Sie hatten nicht alles!“
„Dann sollten wir nach deiner Meinung wohl auch hier in das "verbotene Zimmer" gehen!“
„Warum nicht? Ich habe mich nie an irgendwelche Vorschriften gehalten, Vorschriften müssen begründet werden, ich muss einsehen können, dass sie notwendig sind.“
Dieses Gequatsche interessierte ihn wenig.
„Ich glaube, wir sollten jetzt zusammen etwas essen“, sagte er. Und uns danach einen lustigen Abend machen, dachte er.
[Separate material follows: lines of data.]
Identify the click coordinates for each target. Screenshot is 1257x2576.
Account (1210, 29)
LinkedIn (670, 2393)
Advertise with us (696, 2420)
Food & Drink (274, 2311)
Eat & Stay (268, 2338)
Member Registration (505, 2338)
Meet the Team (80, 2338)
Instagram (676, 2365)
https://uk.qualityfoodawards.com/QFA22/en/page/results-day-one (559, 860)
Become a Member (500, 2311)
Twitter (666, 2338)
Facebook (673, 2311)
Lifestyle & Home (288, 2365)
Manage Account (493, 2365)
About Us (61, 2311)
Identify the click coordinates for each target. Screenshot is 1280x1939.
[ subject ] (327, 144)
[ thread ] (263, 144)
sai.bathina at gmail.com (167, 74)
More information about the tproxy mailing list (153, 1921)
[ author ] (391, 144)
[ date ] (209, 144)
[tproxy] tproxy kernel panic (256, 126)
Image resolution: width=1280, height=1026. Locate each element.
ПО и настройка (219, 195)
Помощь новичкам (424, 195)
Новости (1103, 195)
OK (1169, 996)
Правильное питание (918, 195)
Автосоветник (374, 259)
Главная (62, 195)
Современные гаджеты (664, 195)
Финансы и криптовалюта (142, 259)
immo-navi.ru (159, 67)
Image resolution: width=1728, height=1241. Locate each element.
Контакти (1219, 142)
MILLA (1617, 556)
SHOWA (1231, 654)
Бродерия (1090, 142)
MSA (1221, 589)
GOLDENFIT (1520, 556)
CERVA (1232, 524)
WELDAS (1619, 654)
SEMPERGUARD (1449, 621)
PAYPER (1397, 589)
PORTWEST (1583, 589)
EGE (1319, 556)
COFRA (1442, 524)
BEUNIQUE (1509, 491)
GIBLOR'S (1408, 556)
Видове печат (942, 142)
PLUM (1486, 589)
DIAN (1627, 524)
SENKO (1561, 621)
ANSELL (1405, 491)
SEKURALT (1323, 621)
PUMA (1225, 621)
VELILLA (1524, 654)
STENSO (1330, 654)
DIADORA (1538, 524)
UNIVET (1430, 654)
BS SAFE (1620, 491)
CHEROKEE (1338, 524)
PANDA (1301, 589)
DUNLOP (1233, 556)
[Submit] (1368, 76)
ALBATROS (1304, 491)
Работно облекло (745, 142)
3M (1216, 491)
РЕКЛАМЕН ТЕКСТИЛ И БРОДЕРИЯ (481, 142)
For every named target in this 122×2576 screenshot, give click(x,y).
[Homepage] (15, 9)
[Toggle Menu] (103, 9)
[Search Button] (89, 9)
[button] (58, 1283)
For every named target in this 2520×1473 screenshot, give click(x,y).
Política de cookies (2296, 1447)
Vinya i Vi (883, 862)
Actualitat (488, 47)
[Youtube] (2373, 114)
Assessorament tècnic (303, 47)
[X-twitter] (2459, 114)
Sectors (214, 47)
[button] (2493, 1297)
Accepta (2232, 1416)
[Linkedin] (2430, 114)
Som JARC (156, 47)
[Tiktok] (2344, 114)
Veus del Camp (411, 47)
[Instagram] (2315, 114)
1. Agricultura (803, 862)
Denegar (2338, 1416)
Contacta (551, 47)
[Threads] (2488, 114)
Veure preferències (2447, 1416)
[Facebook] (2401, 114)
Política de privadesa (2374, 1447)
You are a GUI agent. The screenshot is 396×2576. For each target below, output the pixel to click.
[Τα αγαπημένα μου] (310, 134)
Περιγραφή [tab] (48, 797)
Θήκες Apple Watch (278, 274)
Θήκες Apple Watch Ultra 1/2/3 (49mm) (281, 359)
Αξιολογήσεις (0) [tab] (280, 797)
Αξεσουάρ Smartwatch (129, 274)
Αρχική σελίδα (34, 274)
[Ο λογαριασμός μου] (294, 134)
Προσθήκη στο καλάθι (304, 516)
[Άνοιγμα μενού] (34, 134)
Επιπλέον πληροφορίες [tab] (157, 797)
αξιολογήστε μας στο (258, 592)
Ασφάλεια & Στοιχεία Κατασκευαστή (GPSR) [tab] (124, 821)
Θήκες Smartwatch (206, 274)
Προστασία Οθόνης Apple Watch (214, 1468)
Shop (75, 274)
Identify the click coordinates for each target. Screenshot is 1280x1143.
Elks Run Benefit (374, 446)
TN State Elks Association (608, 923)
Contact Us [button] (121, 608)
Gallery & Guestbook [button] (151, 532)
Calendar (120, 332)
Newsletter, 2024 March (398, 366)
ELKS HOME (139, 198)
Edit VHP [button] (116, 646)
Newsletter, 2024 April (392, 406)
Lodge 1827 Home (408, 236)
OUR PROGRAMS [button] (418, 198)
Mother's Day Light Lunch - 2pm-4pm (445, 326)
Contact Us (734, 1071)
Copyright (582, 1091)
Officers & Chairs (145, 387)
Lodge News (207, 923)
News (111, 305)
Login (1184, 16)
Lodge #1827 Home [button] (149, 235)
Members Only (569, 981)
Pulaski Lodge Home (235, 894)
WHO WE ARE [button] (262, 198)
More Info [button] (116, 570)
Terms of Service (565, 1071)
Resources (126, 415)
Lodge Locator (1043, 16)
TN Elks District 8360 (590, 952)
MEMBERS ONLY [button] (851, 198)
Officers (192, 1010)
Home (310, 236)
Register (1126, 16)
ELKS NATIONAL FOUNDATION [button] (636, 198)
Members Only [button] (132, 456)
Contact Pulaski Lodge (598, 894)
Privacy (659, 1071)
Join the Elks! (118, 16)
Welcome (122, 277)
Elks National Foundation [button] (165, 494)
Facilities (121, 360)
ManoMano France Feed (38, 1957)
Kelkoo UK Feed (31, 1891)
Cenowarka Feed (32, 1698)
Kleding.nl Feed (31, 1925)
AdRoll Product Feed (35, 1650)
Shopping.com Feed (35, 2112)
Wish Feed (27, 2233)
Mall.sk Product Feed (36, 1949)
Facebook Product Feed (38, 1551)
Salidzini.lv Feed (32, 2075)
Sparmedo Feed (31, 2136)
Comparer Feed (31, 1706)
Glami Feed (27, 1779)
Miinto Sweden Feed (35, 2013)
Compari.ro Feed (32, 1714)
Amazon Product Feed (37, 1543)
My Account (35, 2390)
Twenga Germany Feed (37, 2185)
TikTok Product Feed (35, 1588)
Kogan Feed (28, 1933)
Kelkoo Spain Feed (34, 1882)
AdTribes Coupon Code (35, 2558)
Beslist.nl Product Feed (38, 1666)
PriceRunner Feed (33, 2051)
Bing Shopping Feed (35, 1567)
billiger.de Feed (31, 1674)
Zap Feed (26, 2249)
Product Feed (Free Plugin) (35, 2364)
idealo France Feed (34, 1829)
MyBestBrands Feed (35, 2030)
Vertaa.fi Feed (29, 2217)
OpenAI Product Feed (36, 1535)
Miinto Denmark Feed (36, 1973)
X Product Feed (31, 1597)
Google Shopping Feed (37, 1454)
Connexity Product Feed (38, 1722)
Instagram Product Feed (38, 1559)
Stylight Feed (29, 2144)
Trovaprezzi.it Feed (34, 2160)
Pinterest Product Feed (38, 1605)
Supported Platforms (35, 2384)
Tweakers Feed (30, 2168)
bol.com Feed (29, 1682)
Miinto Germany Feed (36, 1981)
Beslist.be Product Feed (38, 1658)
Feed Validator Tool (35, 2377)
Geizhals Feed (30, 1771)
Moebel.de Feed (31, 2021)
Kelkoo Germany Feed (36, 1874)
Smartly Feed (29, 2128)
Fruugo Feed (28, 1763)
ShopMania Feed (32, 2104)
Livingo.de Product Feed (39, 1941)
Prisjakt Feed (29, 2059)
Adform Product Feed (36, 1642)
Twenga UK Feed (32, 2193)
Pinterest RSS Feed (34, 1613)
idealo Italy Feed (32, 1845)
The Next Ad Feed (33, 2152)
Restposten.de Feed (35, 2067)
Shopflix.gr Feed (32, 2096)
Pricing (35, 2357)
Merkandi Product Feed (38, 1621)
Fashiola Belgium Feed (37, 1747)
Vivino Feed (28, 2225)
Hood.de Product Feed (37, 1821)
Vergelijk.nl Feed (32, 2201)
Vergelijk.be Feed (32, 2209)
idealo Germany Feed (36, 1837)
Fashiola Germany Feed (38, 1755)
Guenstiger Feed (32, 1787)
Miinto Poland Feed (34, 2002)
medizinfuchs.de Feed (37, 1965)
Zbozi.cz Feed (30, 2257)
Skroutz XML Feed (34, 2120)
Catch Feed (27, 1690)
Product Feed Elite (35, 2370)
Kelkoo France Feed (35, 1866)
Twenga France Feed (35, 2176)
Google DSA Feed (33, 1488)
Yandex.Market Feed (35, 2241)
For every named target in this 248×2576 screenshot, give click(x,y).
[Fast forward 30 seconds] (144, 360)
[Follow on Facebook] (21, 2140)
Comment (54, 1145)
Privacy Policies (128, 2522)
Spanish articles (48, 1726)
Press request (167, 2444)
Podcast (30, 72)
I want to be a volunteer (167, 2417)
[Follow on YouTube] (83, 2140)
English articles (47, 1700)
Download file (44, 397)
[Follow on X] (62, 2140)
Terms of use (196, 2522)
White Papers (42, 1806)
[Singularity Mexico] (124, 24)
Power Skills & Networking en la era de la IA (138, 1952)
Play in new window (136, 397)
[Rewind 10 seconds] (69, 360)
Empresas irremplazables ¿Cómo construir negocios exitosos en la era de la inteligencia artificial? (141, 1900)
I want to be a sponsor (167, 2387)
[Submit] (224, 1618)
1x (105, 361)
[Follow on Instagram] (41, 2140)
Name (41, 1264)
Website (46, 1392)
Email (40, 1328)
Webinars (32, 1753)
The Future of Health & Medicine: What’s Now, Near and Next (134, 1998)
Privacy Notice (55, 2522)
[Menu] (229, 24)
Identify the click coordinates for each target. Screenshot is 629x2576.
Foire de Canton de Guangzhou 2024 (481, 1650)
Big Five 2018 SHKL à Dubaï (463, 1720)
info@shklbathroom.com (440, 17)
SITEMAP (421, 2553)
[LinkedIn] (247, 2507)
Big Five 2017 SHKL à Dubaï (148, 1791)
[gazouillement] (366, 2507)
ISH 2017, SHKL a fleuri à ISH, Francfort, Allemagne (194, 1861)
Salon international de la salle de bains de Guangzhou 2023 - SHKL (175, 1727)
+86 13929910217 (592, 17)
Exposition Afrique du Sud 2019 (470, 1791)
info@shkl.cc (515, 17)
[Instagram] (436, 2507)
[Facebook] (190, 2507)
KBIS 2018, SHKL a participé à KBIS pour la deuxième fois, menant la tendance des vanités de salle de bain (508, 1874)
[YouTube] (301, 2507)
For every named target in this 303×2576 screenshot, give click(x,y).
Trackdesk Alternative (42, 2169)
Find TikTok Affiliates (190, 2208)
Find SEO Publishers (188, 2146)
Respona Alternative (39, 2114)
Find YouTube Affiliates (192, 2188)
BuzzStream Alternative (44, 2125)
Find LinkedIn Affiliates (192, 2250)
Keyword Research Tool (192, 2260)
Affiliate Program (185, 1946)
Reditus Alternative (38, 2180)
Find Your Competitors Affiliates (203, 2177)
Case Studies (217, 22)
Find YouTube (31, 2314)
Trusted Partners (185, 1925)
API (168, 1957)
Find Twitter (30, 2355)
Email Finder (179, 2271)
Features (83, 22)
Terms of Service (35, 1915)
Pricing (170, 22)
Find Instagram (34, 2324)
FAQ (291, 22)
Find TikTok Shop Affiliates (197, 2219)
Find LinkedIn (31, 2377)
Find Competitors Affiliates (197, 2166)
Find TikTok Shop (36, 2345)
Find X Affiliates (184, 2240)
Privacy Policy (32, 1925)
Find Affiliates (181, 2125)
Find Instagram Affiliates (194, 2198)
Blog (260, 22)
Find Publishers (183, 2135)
Der Typ versteht nichts, das geht alles über seinen Horizont, dachte sie, denkt jetzt ans Essen. Sie sagte:
„Wasch erst mal das Geschirr ab und ziehe dich dann anständig an.“
Er schaute sie erstaunt an, ging dann in die Küche, belegte ein Stück Brot mit Käse und holte eine Flasche Bier aus dem Kühlschrank. Dann ging er in sein Zimmer und machte die Tür hinter sich zu.
Er hatte wieder lange geschlafen. Nachdem er sich im Badezimmer gewaschen hatte, spürte er eine seltsame Stille. Er schaute nach Ellen, aber sie war nicht mehr da. Auch auf sein Rufen bekam er keine Antwort.
Auch im Garten war sie nicht. Vielleicht war sie baden gegangen.
Er ging ans Meer, nahm ein Handtuch und eine Flasche Mineralwasser mit. Auch hier keine Spur von ihr. Vielleicht machte sie einen Rundgang, wollte die Gegend kennen lernen.
Er schwamm lange. Dann setzte er sich auf einen Felsen.
Eine beschissene Situation, dachte er. Warum musste diese Frau auch so anmaßend sein.
Er ging zum Haus zurück, wahrscheinlich war sie da.
Er wollte etwas essen. Das Geschirr war abgewaschen worden. Er konnte sich nicht erinnern, ob es schon morgens sauber war.
Er setzte sich auf die Terrasse. War sie beim Baden verunglückt?
Er lief an den Strand zurück. Zumindest ein Handtuch müsste er hier finden. Nichts konnte er entdecken.
Langsam ging er zum Haus zurück.
In ihrem Zimmer war sie auch nicht, die Tür stand offen.
Er ging hinein. Die Klamotten, die sie anhatte, als er sie gefunden hatte, waren nicht mehr da.
Er rannte wieder aus dem Haus zum Strand, auch ihr Rettungsboot war verschwunden. War sie wieder davon gefahren? Das schien ihm unmöglich.
Er durchsuchte den Garten, rief nach ihr.
Als er wieder ins Haus kam, sah er etwas, das ihn erstaunte: Die Tür zum „verbotenen“ Zimmer war halb geöffnet.
„Ellen“, rief er.
Sie antwortete nicht.
Er öffnete die Tür vollständig und betrat das Zimmer. Es war leer.
Er kam wieder zu sich, die Sonne blendete ihn. Er hatte Durst und sein Gesicht brannte. Das kleine Boot schaukelte im Wasser. Er wusste nicht, wie lange er jetzt schon auf dem Meer herum trieb.
Er richtete sich mühsam im Boot auf, erblickte aber kein Land nur Meer. In einiger Entfernung trieb ein anderes Boot.